EXTRACT —
Sunday, October 26, 2008
Jungle Beach and all its pleasure
I rented a motorcycle for $3 a day and road happily out of the tourist trap of Nha Trang to the glorious beaches that awaited me 60 kms away. Ricky decided to stay with our hosts and get a cheap Open Water then Advanced SCUBA certification, which was pretty cool - but I just had to get away. Jungle Beach was my destination, a small resort about 10 years old started by a Canadian ex-pat who renounced "the -10 degree Celsius winters of Northern Canada about twenty years ago" and stumbled upon a sleepy fishing village twelve years ago accessible only by boat. The beautiful drive circumventing the mountains lining the coast on a newly paved road which was doubling as a Vietnamese movie set the day I was cruising it on moto (I found this out by being yelled at by Vietnamese police to slow down when I was hitting 85 km 10 feet away from the movie set). The picturesque view if this new, nice road reminded me of the better parts of the Pacific Coast Highway, but with the twist only Vietnam can bring. Fishing boats dot the shoreline, achored but waiting for the early morning to cash in on the sea's crop. An abandoned Russian beach complex, now deluxe squatter city, held the one of the best beaches I past and a romantic view from the road with limestone and green filled islands finishing up the horizon of the deep blue sea. I felt freshly alone and eager to get to a place like this, and the feeling was only intensified by a big road only shared by a movie crew and a teenage lovers cuddling on their motorbike, reveling in the view. One of the best things about Vietnam is once your out of a tourist town - you are OUT. Villages make up the rest of the country and it helps bring a charm like nothing else.

SUPPLIED ENTRIES —
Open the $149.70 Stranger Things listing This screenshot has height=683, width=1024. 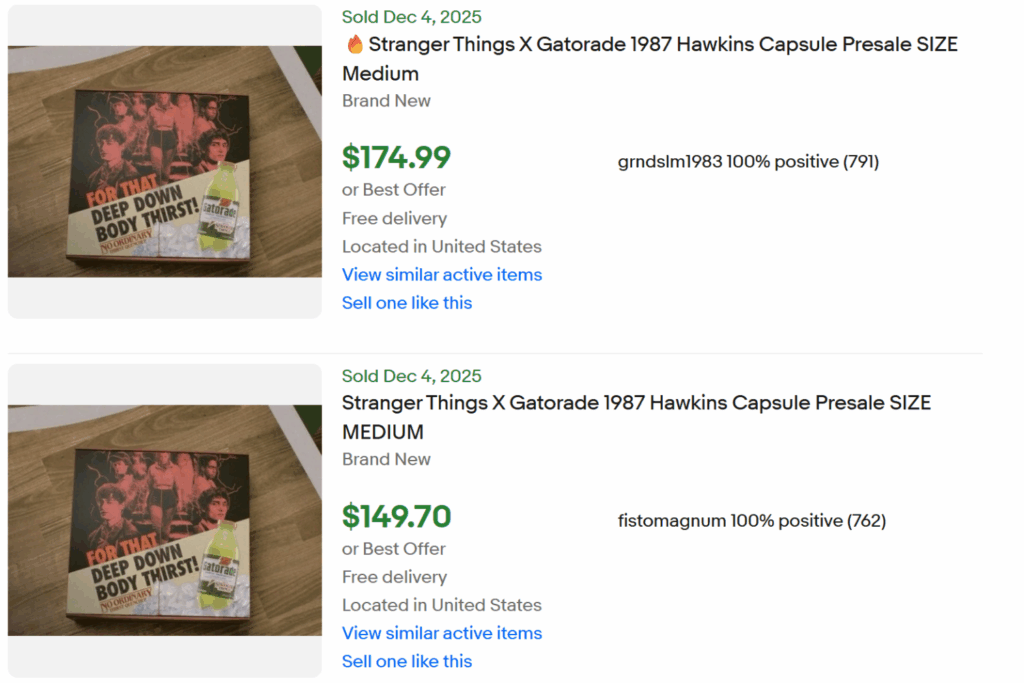637,402
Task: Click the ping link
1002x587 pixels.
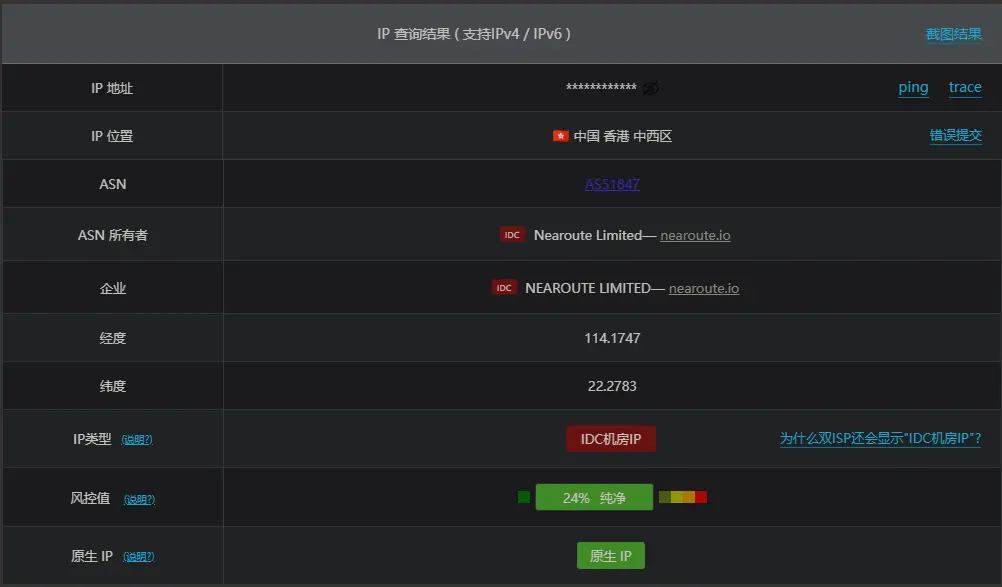Action: pos(913,87)
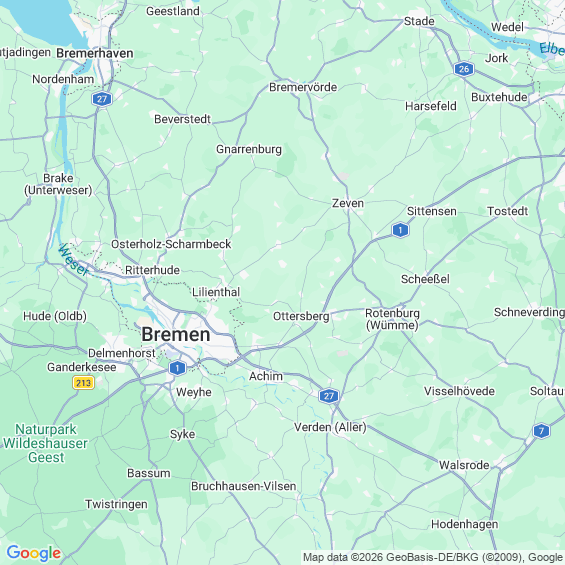This screenshot has width=565, height=565.
Task: Click the A1 shield south of Bremen
Action: click(177, 368)
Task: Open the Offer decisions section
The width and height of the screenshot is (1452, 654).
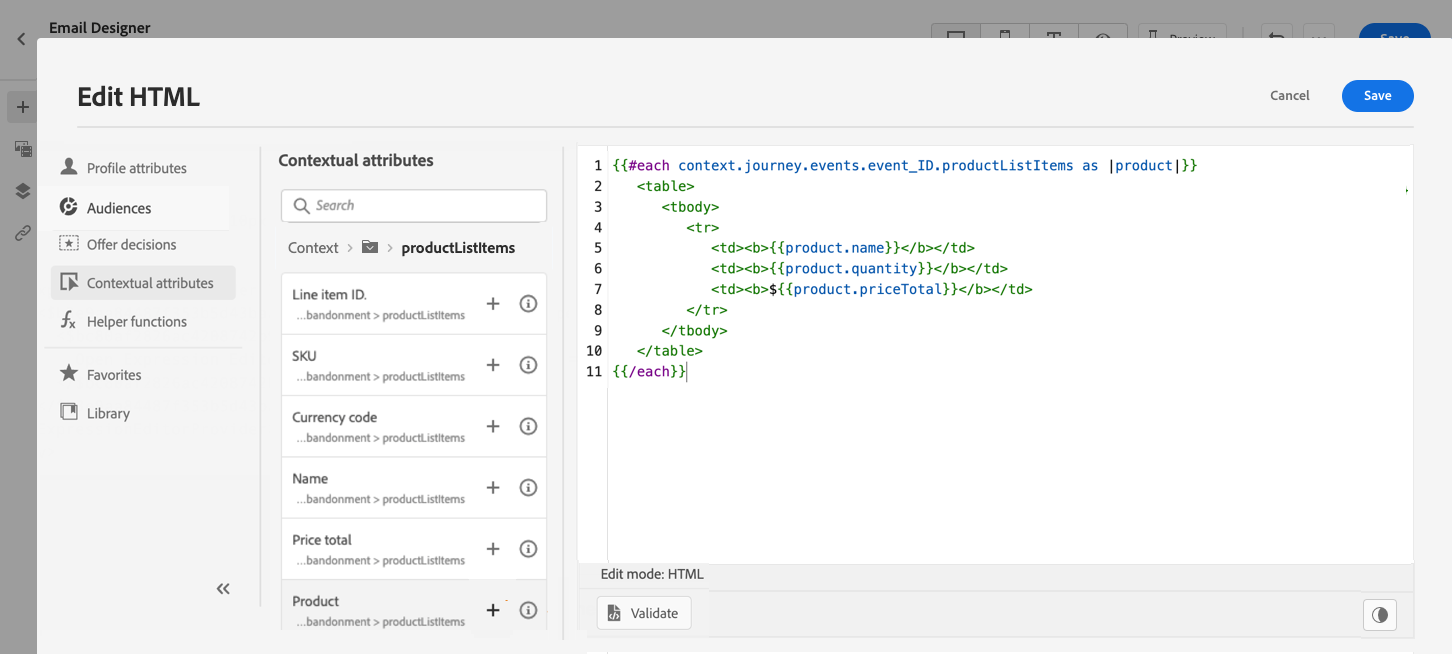Action: (131, 244)
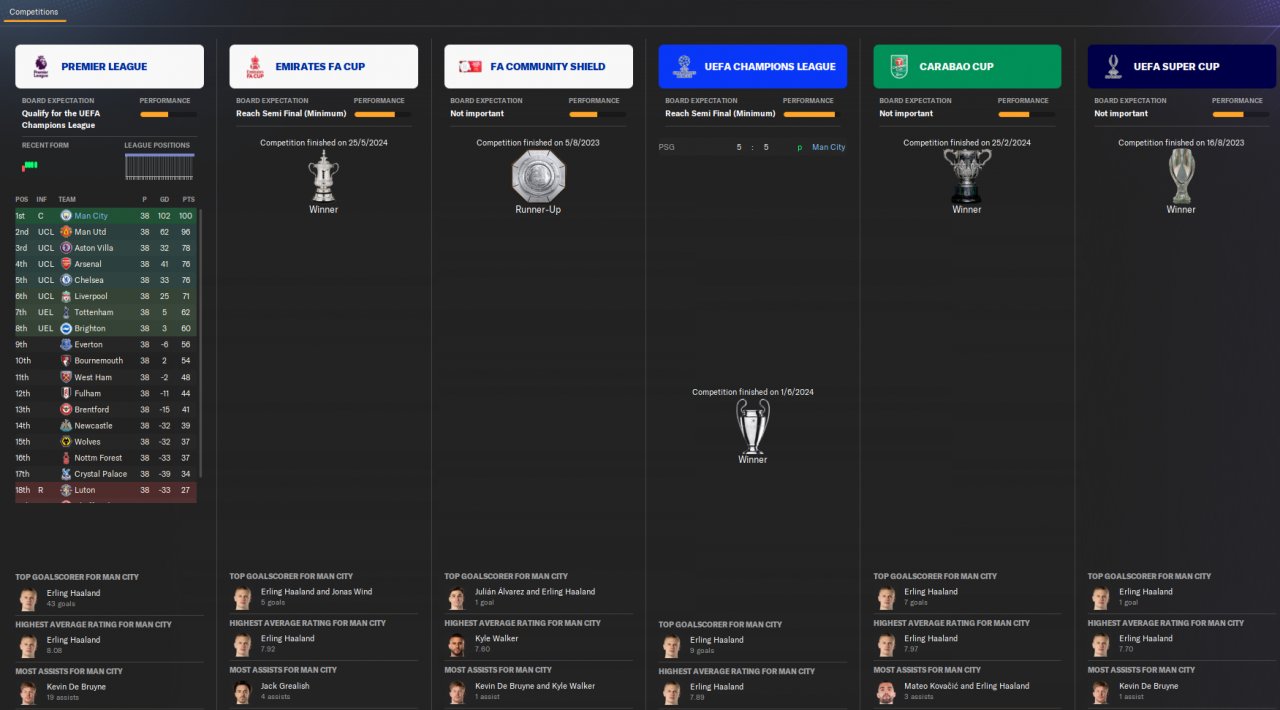The image size is (1280, 710).
Task: Select the Man City row in league table
Action: click(x=105, y=216)
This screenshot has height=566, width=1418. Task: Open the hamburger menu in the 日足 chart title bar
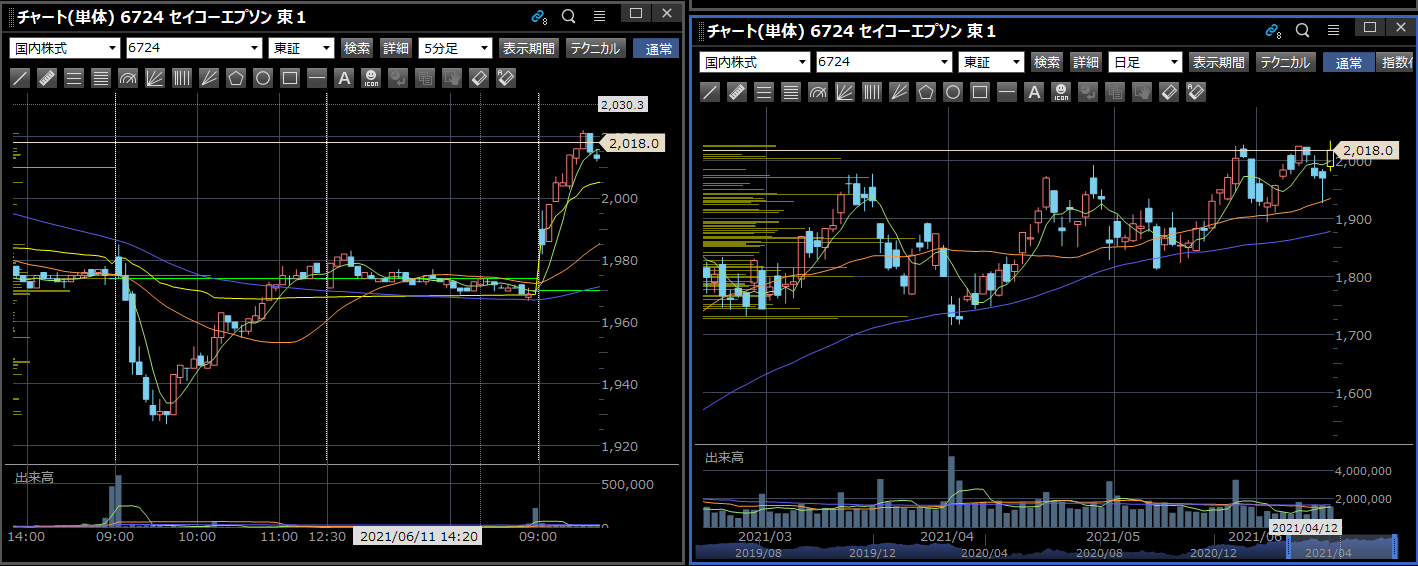pyautogui.click(x=1333, y=30)
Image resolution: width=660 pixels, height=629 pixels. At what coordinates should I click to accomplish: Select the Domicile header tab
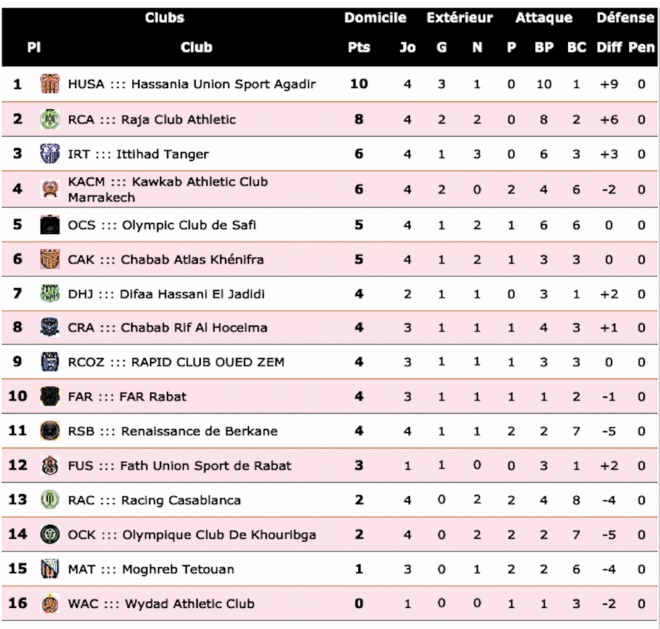375,18
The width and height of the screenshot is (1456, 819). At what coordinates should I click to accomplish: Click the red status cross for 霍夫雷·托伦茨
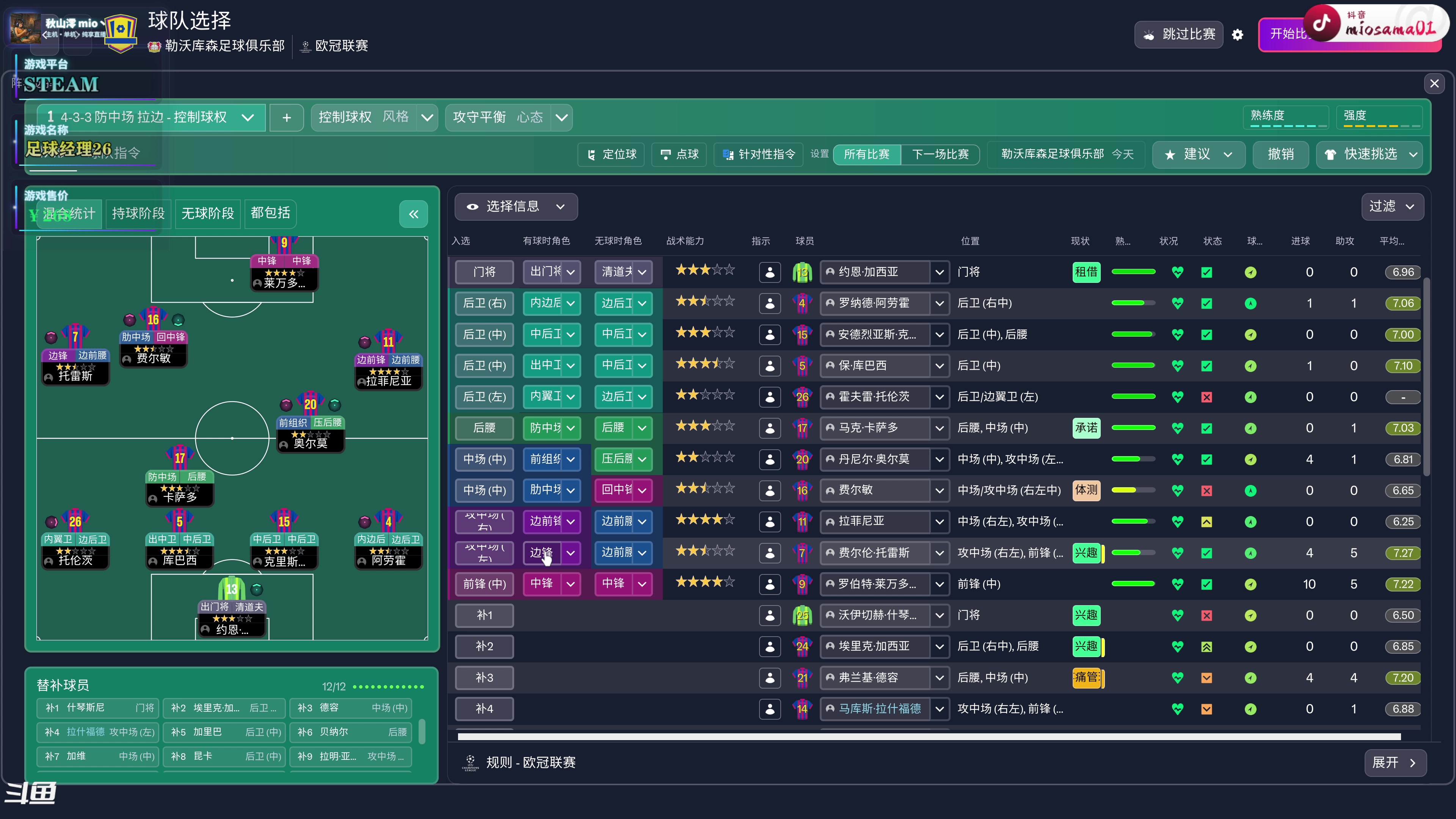tap(1207, 397)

WHAT IS ASKED —
Answer these questions using the post about Jungle Beach:
1. What did the motorcycle rental cost per day?
2. Who started the resort at Jungle Beach?
3. What was the newly paved road doubling as on the day of the ride?

RESULT OF THE EXERCISE —
1. $3 a day.
2. A Canadian ex-pat.
3. A Vietnamese movie set.